Reproduce every row below word for word, leaving out the picture.

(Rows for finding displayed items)
========

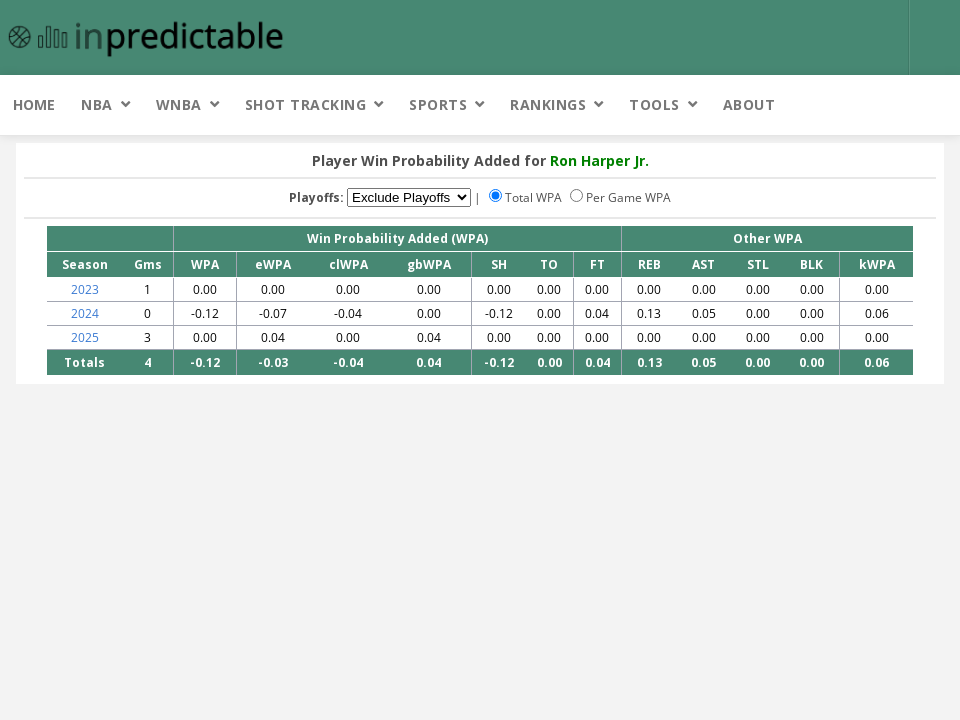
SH (499, 264)
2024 (85, 313)
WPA (205, 264)
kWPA (877, 264)
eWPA (273, 264)
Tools (654, 104)
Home (34, 104)
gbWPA (429, 264)
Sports (438, 104)
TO (549, 264)
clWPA (348, 264)
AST (703, 264)
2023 (85, 289)
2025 (85, 337)
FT (597, 264)
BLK (811, 264)
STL (758, 264)
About (749, 104)
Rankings (548, 104)
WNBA (179, 104)
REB (649, 264)
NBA (97, 104)
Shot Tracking (306, 104)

========

**Task output**
SH (499, 264)
2024 (85, 313)
WPA (205, 264)
kWPA (877, 264)
eWPA (273, 264)
Tools (654, 104)
Home (34, 104)
gbWPA (429, 264)
Sports (438, 104)
TO (549, 264)
clWPA (348, 264)
AST (703, 264)
2023 (85, 289)
2025 (85, 337)
FT (597, 264)
BLK (811, 264)
STL (758, 264)
About (749, 104)
Rankings (548, 104)
WNBA (179, 104)
REB (649, 264)
NBA (97, 104)
Shot Tracking (306, 104)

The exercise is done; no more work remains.